May marked a new, big month for HECM reverse mortgage securities, or HECM mortgage-backed securities (HMBS). According to the most recent reports, $857 million in new pools were created during May alone, says a New View Advisors report.
April capped off at $775 million respectively, but was unable to top its previous year mark of $874 million, according to data that was compiled by Ginnie Mae in addition to data pools that were provided by private sources, namely the largest lenders. As of last month, 95 pools were sold that included 43 original ones and 51 tails.
An HMBS pools is created when the FHA and the HECM is initially securitized. Tails are pools that are created from the uncertified parts of the HECMs but have original issuance from the HMBS.
Still, new pools are low, accounting for just $449 million for May. But $196 million of the pools were backed by LIBOR and CMT loans that were aged 7 and 8 years, helping improve the overall haul for May.
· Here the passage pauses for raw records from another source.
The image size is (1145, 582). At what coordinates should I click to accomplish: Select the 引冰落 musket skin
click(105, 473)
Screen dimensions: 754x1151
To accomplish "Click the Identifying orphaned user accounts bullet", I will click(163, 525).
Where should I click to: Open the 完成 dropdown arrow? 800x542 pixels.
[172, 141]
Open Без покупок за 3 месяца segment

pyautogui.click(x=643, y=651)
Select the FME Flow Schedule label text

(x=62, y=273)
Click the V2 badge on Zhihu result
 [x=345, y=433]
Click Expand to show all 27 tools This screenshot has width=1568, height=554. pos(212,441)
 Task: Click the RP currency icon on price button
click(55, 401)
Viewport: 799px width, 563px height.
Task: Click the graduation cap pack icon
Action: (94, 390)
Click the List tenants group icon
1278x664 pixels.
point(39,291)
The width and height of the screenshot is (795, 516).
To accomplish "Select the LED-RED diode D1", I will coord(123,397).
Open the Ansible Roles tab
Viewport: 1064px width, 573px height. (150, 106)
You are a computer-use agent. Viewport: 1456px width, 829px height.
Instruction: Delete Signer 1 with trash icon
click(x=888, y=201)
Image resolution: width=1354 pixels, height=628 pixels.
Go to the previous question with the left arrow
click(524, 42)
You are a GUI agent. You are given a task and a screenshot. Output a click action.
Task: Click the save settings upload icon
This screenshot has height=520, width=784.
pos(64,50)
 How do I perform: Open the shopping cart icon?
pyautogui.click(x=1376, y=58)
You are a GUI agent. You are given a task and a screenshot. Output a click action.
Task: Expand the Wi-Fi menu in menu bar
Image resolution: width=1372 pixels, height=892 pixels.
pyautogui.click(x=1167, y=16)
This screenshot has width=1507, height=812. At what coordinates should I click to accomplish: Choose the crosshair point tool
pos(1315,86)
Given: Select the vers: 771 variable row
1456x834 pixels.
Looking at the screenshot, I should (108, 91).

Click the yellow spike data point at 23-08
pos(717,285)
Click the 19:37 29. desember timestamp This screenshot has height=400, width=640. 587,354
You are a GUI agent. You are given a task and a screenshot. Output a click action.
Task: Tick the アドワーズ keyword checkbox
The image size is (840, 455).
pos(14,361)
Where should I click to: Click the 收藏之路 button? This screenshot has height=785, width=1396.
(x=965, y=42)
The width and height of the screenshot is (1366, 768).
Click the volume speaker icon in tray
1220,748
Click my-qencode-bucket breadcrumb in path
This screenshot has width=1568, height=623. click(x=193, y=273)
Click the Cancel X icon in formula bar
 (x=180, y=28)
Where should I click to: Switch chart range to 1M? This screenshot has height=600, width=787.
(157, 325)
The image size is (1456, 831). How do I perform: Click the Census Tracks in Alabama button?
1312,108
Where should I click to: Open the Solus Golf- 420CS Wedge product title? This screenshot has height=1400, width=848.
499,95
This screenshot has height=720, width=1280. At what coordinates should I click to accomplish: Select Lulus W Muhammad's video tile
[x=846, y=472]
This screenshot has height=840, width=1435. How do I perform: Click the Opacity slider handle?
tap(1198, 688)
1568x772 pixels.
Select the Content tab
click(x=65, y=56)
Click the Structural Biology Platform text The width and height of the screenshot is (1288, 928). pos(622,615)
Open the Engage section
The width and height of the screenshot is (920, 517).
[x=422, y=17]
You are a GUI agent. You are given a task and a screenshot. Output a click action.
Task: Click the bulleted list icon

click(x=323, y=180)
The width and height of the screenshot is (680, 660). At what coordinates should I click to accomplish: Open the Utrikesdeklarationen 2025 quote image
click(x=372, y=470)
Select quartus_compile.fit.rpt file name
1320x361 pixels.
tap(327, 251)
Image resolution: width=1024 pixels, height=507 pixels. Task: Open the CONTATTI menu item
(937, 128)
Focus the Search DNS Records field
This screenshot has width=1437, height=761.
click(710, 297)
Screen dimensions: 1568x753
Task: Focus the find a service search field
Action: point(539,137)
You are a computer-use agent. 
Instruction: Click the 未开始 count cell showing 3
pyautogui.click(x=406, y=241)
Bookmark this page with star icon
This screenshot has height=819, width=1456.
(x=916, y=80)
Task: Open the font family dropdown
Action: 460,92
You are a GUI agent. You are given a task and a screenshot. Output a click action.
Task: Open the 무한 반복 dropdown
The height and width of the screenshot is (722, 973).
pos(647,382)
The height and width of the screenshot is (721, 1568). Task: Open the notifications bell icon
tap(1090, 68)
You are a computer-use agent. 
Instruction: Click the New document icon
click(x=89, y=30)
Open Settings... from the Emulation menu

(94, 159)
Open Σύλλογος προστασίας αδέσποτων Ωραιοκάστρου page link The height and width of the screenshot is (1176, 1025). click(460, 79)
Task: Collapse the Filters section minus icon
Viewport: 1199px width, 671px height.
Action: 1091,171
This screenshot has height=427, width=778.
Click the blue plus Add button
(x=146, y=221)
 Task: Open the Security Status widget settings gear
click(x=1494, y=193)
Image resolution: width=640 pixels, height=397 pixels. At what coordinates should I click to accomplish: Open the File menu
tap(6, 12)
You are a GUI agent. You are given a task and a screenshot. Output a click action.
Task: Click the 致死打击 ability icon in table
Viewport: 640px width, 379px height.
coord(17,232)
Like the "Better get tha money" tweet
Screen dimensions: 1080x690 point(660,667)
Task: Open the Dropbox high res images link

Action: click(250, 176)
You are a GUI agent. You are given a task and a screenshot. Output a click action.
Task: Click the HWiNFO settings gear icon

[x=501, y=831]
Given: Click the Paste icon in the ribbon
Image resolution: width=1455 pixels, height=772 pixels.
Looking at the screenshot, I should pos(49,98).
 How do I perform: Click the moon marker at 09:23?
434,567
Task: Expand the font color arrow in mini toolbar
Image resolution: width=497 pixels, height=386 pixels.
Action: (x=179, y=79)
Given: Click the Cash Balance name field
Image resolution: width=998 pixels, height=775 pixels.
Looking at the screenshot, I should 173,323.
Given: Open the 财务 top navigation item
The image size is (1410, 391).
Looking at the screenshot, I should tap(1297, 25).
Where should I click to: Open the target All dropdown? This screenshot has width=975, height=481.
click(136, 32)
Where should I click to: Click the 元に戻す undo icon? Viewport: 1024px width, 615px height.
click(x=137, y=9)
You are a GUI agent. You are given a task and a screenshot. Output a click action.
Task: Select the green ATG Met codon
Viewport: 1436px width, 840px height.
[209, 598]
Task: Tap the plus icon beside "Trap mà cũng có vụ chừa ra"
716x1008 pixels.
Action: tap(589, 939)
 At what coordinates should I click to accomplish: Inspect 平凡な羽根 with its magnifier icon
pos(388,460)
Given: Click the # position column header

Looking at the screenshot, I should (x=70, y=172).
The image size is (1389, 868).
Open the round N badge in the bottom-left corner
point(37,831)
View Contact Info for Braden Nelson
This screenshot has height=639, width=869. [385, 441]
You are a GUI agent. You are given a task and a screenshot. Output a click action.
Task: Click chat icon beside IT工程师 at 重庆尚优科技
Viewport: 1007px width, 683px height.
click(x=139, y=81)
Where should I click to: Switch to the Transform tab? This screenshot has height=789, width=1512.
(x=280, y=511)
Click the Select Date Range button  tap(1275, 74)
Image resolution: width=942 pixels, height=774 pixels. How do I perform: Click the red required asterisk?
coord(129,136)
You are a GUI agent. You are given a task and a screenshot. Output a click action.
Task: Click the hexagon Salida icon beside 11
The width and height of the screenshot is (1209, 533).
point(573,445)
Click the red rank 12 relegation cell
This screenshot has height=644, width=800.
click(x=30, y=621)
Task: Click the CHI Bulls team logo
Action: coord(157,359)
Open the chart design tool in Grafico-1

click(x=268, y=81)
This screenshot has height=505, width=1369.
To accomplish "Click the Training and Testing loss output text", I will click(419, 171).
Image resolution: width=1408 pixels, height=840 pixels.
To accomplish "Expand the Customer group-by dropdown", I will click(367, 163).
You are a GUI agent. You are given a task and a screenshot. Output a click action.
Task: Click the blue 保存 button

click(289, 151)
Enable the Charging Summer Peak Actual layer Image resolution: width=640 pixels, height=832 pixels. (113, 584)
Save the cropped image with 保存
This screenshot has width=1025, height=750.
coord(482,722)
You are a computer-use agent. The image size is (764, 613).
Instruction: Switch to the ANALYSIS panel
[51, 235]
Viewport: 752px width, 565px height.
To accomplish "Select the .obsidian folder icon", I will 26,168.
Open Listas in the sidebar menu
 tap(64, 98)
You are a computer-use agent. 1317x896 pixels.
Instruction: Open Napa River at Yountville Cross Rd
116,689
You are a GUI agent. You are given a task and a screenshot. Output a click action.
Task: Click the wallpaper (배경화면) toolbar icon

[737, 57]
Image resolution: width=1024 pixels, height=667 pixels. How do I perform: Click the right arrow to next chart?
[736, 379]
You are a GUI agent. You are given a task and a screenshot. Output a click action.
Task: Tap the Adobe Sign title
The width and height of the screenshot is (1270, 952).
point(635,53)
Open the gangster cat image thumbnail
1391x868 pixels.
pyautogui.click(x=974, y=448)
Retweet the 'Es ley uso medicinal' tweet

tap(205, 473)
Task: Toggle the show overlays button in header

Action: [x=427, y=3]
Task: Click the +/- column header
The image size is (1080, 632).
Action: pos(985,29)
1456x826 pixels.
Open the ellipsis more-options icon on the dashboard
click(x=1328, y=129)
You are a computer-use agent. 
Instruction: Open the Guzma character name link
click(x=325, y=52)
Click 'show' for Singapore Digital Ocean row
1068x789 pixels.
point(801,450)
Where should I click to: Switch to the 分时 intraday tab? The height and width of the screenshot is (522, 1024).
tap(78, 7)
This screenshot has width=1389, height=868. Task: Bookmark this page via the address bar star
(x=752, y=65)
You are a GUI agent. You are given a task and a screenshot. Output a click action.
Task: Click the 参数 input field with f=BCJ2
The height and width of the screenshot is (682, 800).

All told, tail issuances were the strongest performers for May, coming in at $211 million. New production is estimated to be between $400 and $500 million each month, with the tails accounting for an estimated $200 million per month.
HMBS currently total about $54.3 billion, a slight increase from the $54 billion they totaled at the conclusion of April.
Clearly, the reverse mortgage market is getting hotter, matching pace for the rising summer heat nationwide. As new pools continue to become healthier and larger in volume, it could spell the resurgence of an industry some experts claimed was dwindling.
For borrowers, a reverse mortgage can be a financial lifeline during retirement. They require that you are age 62 or older and are the primary occupant of your home. These unique home loans do not have to be repaid until after you die and are not based income or credit, but rather the equity of the home. What’s more, they can eliminate the current monthly payment, giving borrowers more financial freedom.
Like any large loan, a reverse mortgage is a big decision that should be fully discussed with your financial advisor before pursuing. Third-party credit counseling is mandated under new reverse mortgage laws, and borrowers must demonstrate the ability to pay for home upkeep, property taxes and insurance.